Tampilan baru Honda City yang muncul Maret 2017 lalu, semakin menarik dengan desain lebih sporty. Berbagai hal diusung di dalamnya, tak sekadar ubahan facelift.

New Honda City : Tak Sekadar Tampilan Baru

 
New Honda City : Tak Sekadar Tampilan Baru

Tampilan baru Honda City yang muncul Maret 2017 lalu, semakin menarik dengan desain lebih sporty.
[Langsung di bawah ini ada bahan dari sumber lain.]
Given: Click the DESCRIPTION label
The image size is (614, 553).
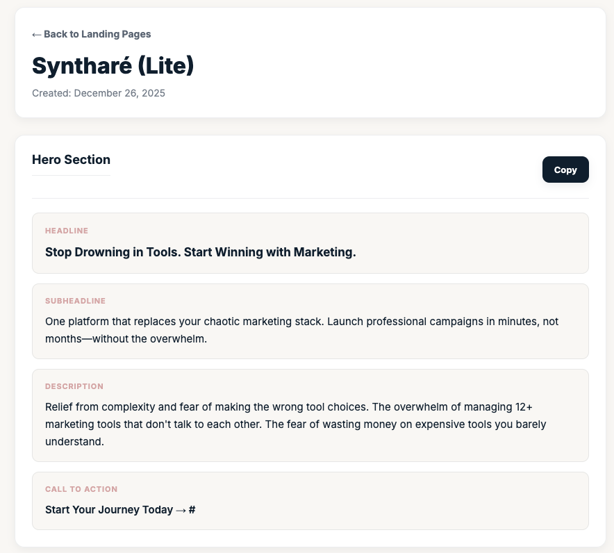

Berbagai hal diusung di dalamnya, tak sekadar ubahan facelift.

Pasar small sedan boleh dibilang sepi pemain. Tetapi di tengah dahaga akan model yang bertarung di pasar tersebut, teradapat konsistensi persaingan antara Honda City dan Toyota Vios, meski sempat mendapat ‘rival’ dari Suzuki Ciaz yang kemudian pamit mundur dari pertarungan sedan kompak ini.

Honda City, semakin memperkuat diri dengan apa yang kini dilakukan. Yaitu ubahan penampilan alias facelift pada Maret tahun 2017 lalu. Tentu saja, cara ini memberikan beberapa hal baru yang menarik bagi konsumennya. Selain desain sporty dengan garis tegasdan lekukan yang lebih dinamis, pada  lampu depan dan grill juga terlihat perbedaan desain mencolok dibandingkan sebelumnya.
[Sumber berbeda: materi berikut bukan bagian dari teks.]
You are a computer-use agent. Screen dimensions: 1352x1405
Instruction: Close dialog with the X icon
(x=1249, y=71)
Lampu lebih sipit namun bersudut tegas, dilengkapi dengan projektor dengan lampu berteknologi LED, ditambah Daytime Running Light dengan LED di bagian bawah headlight, menjadi ubahan utama, yang bersampingan dengan dengan grill krom dengan kisi-kisi minimalis.
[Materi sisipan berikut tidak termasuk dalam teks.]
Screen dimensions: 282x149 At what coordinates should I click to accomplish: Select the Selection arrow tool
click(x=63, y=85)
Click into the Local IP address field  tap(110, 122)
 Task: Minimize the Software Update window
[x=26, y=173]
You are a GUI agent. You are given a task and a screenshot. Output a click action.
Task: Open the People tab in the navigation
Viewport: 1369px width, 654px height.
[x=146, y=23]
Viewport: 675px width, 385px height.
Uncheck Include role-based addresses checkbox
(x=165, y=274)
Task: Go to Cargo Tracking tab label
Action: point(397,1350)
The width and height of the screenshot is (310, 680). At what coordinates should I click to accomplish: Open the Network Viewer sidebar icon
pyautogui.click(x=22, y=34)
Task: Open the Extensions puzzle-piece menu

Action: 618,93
Grill baru ini, lebih berkesan sporty ketimbang grill krom bertumpuk seperti pada pendahulunya. Selain itu guratan pada grill di bumper bawah juga mengimbangi lekukan spoiler yang dirancang lebih sporty. Sementara foglamp tampak masih terdapat kesamaan dengan sebelumnya.

Hal  agak berbeda ketika melihat City baru ini  dari samping, tak terlihat ubahan berarti selain motif pelek yang berbeda, serta spion dengan lampu sein LED yang kini bisa dilipat secara elektris.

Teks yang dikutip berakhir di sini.